Siamo in una miopia che tende alla cecità e che arriva a stravolgere l’algebra come se non fossero sotto gli occhi di tutti che l’alta velocità ferroviaria tranne Napoli è tutta nel CentroNord, che scuole, ospedali se ne cadono a pezzi nel Mezzogiorno e che i diritti di cittadinanza sono violati. Si arriva perfino a negare l’evidenza degli effetti redistributivi della spesa pensionistica.

Questo modo di comportarsi ci fa paura.
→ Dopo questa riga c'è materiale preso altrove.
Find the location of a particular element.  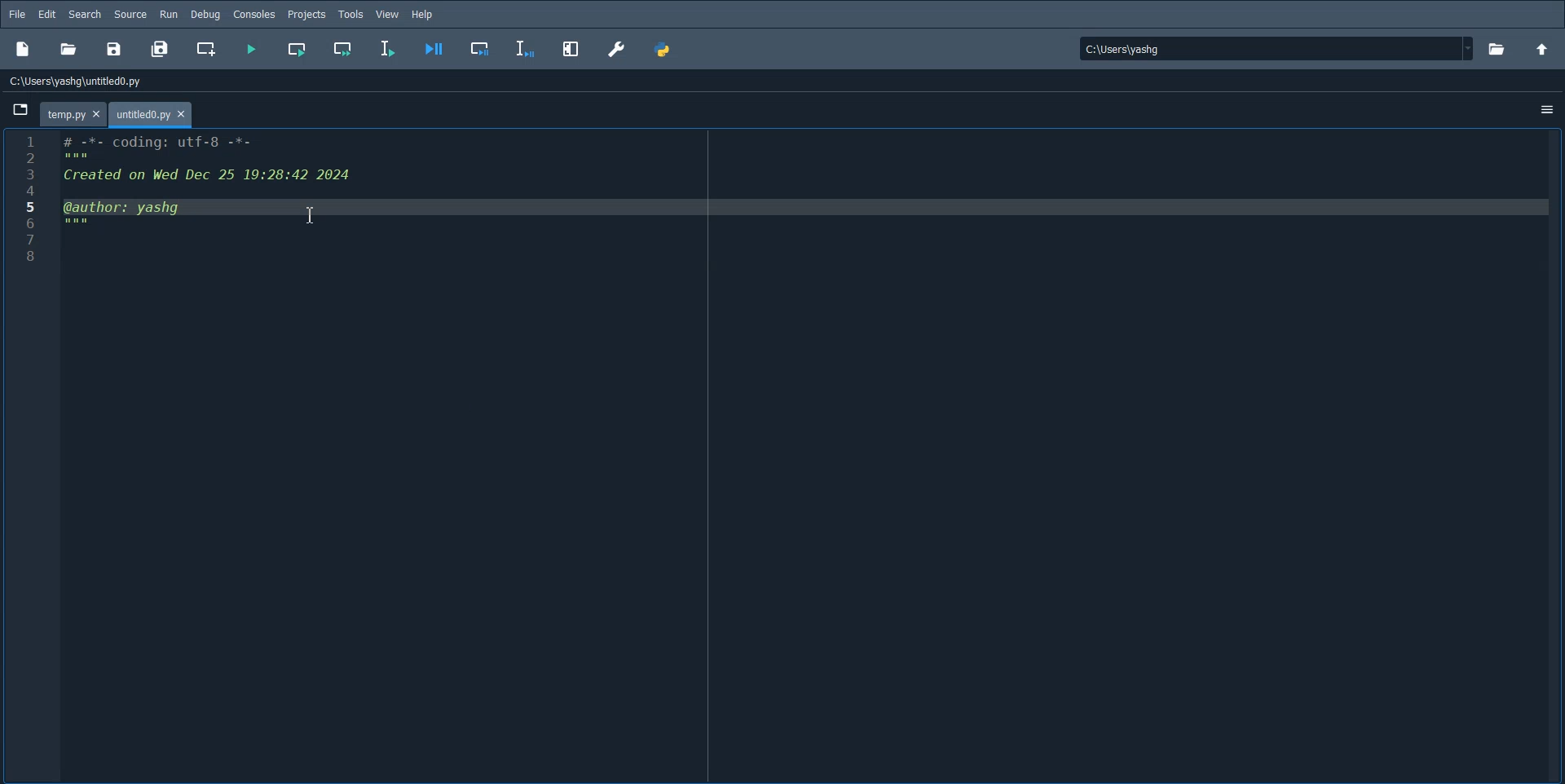

Search is located at coordinates (86, 14).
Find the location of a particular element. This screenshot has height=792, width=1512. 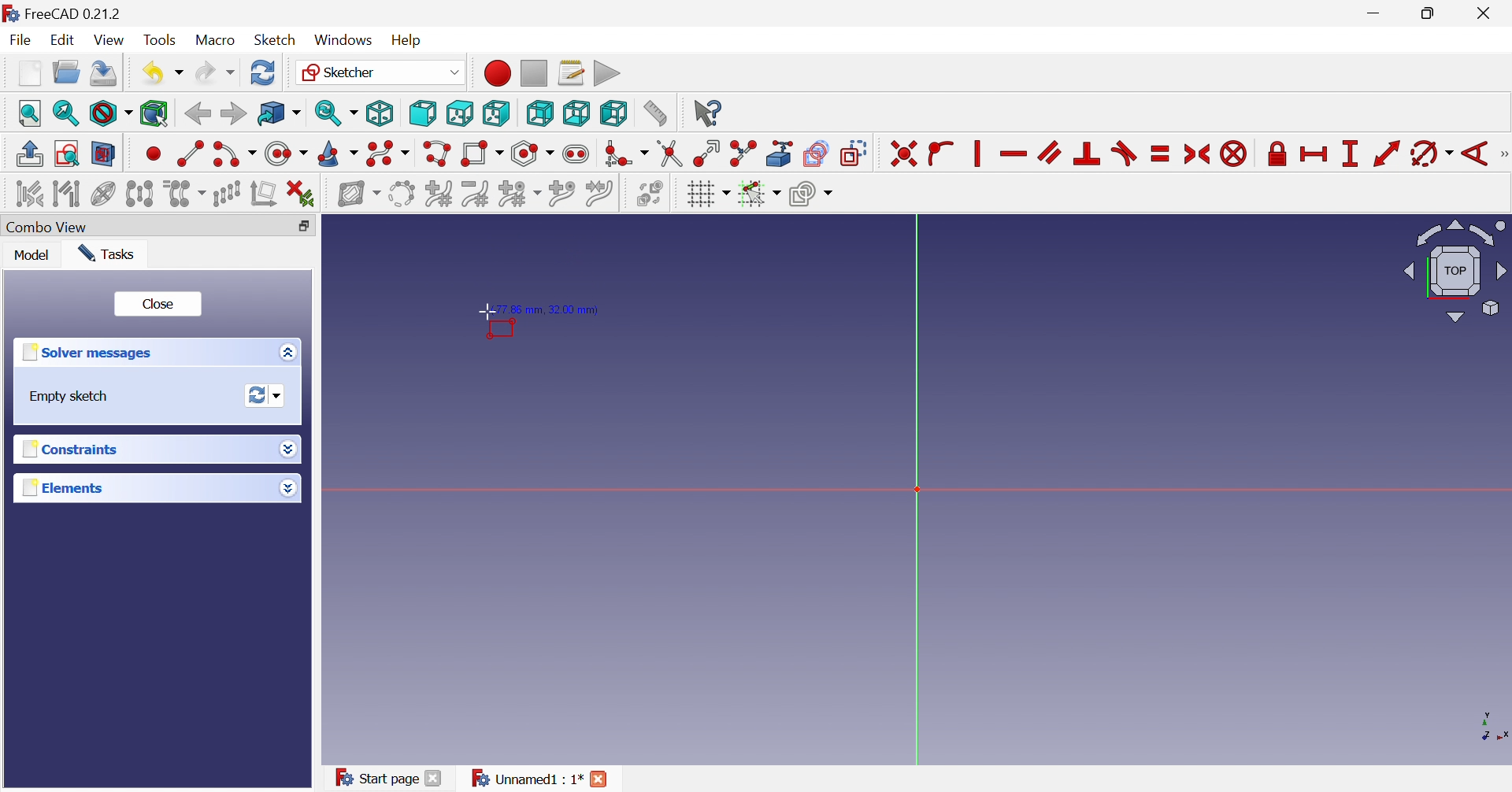

Close is located at coordinates (600, 778).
Al punto da farci chiedere provocatoriamente che il governo Conte e l’Europa si mettano d’accordo per avere un regime extra-nazionale nella gestione dei fondi italiani del Recovery Fund. Si adottino le regole europee della Bei. Si rispetti la stella polare europea della coesione e della equità nella distribuzione delle risorse. Si definiscano i protocolli europei per i singoli investimenti pubblici italiani alle voci scuola, ricerca, digitale, trasporto veloce, porti e retroporti. Vista l’assoluta eccezionalità degli interventi in campo questo ai nostri occhi appare come l’unico modo realistico per mettere a terrà questi soldi e, soprattutto, per metterli a terra dove servono per fare ripartire l’Italia, non per ingrassare le clientele di chi ha di più e si rifiuta di ragionare come Sistema Paese.

Chiediamo una cabina di regia europea non italiana perché è l’unica che può consentire di liberarci di damerini in cerca di ruolo, padroncini bancari e ministeriali, ras regionali e gran visir delle burocrazie centrali e locali. Siamo alla provocazione, ovviamente. Ci serve per fare capire a tutti che ai cosiddetti frugali europei non si possono aggiungere i cosiddetti frugali di casa nostra. Perché se ai primi si può mettere un argine, ai secondi purtroppo no. Qui, stringi stringi, nessuno ha il coraggio per farlo e, quindi, nessuno lo fa.